Arlington wrote:This thread proposes to discuss the age-old Orange Line vs Haverhill Line turf fight in light of the T's apparent new-found love of DMUs.
I know that we've covered elsewhere how Melrose's grade crossings and mode snobs thwarted the Orange Line's ambitions to reach out to Reading and Rt 128. We've also covered how, if we'd known that 40 years ago, the OL would not have been built as a 3-track operation. And we've watched the transit rails rot in place as they pass through stations like Wellington, while the Haverhill line is constrained on a single track, and CR growth beyond N. Wilmington pretty much has to get to/from North Station via the Lowell Line.
And we've watched that uneasy stalemate for 30 years now: OL has more infrastructure than it will ever need, Haverhill has less than it deserves because too many decisions were cast in concrete and kept there by an FRA that wouldn't let heavy rail and transit easily intermix.
So far, its always been concluded that it is (nearly) too expensive to change the OL to favor the CR, and CR ridership doesn't merit taking back a track.
Do DMU's change that?
What if the whole CR operation south of North Wilmington were converted to DMU? (with CR being redirected to the Lowell Line).
Could the grade-connections be severed and the railhead height be tweaked to allow DMUs to serve the unused OL platforms as their own?
Or is the real DMU on the Orange line just more Orange Line EMUs, and actually using the 3rd track for something?
Or does the population between North Station Reading just not need any more transit?
sery2831 wrote:Both Commuter Rail bids proposals have sections on DMU operations and maintenance. So the T is serious about acquiring them at some point in the next 8 years.
jaymac wrote:DMUs will be an additional capital -- not to mention maintenance -- expenditure for equipment that is not compatible system-wide.
Finch wrote:jaymac wrote:DMUs will be an additional capital -- not to mention maintenance -- expenditure for equipment that is not compatible system-wide.

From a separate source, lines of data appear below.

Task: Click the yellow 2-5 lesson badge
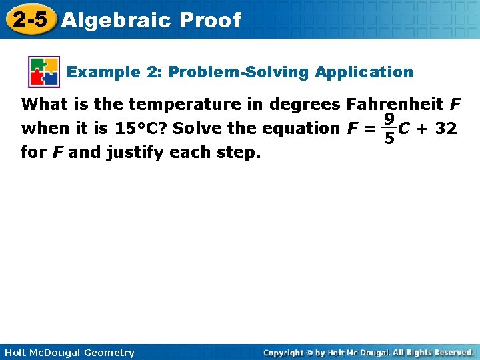click(x=29, y=19)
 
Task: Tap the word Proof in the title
click(x=210, y=20)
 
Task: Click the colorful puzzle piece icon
click(x=44, y=72)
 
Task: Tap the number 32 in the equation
click(x=445, y=128)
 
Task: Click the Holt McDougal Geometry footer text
click(x=68, y=353)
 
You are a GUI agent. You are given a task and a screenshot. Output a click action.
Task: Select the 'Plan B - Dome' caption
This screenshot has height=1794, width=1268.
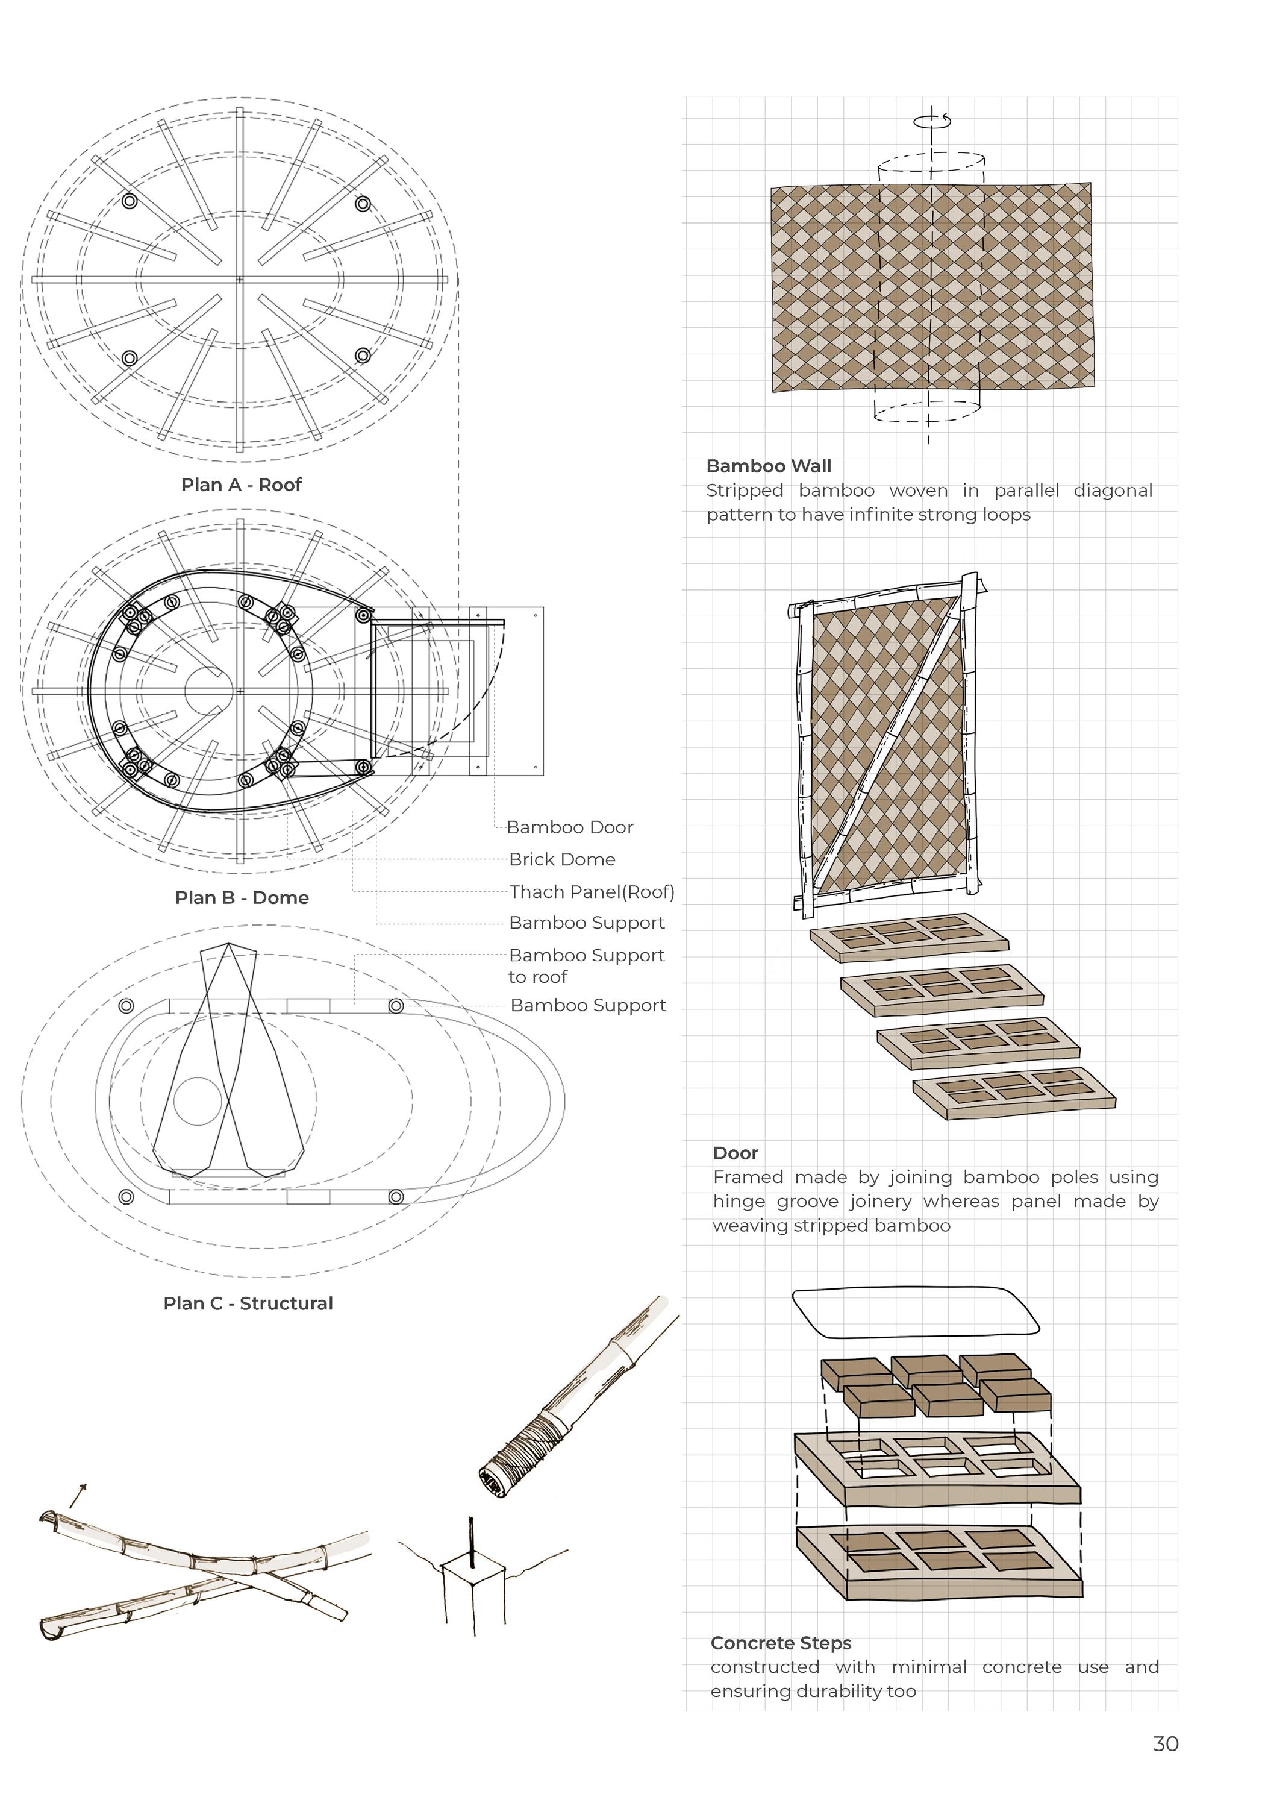pyautogui.click(x=242, y=898)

Interesting points jaymac. Just curious, what do you mean by "not compatible system-wide?" I mean, the promise of FRA-compliant DMU's is that they can be run more widely and intermixed with conventional traffic. And I'd think they could be built within the required clearance envelope to fit everywhere the commuter rail runs. Are you referring to platform heights or something like that?
Finch wrote:jaymac wrote:DMUs will be an additional capital -- not to mention maintenance -- expenditure for equipment that is not compatible system-wide.
Interesting points jaymac. Just curious, what do you mean by "not compatible system-wide?" I mean, the promise of FRA-compliant DMU's is that they can be run more widely and intermixed with conventional traffic. And I'd think they could be built within the required clearance envelope to fit everywhere the commuter rail runs. Are you referring to platform heights or something like that?
jaymac wrote:For runs that might have DMUs, how many spare DMUs will be available for protection? Will protection DMUs be standard-consist compatible so they can serve as replacement coaches for standard-equipment runs? It's been a good length of time since I've seen any utilization charts, but one of the selling points to B&M and advertising points to other possible Budd customers was the ability of one set of equipment to cover multiple runs on different routes, aided in no small part by the time-savings of push-pull operation.